Le porgo la mano. «Affare fatto?», domando un po' riluttante al pensiero di aver appena avviato un nuovo gioco pericoloso di cui non conosco l'esito. In realtà, lo sto facendo per lei. Io ho le idee chiare, ma sono disposto a lasciarla andare. Soprattutto a trovare il modo per tenerla lontana dai nostri padri.
«La mia vita è un casino, Rhett», mormora senza mai sollevare lo sguardo e accorgersi del modo in cui la sto divorando in ogni sua parte.
Che sia bella è evidente. Ma c'è qualcosa in lei che mi spinge a superare quella barriera fisica fino a intromettermi nel suo lato emotivo pieno di trappole protettive.
Le scosto i capelli con una carezza. «Mai quanto la mia, piuma. Ma ce la faremo, insieme».

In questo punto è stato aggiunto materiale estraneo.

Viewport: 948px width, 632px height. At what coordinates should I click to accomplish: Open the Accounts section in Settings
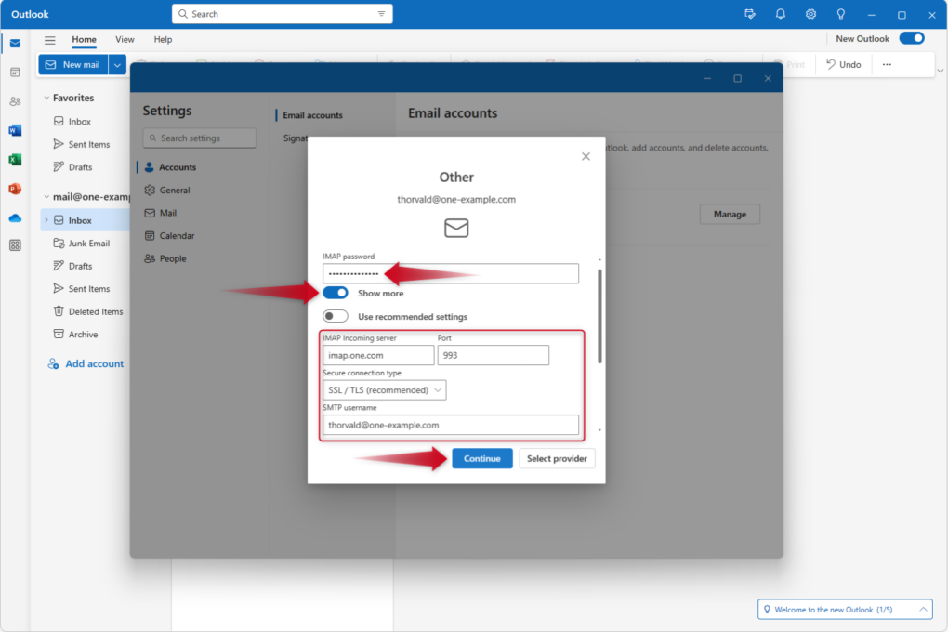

Qualsiasi cosa voglia dire, la trattiene. Grazie al suo sguardo, al modo in cui ammorbidisce le labbra incurvandole appena, mi suggerisce di averle appena tolto un peso. Non solo, forse è sollevata perché sono io a sostenerla in questa piccola impresa di cui non sapremo il risultato se non alla fine. O almeno mi illudo che sia così.
«Un momento, e se non dovessimo avere successo?»
«In quel caso o saremo morti o sarai mia moglie. Poi c'è anche un'altra opzione».
«Che sarebbe?»
«Ti innamori di me», le sorrido e lei mi spinge lievemente.
«Affare fatto. Ma non illuderti. Non mi innamorerò di te», prosegue stringendomi la mano.
A quel contatto ho solo l'illusione di avere tutto sotto controllo.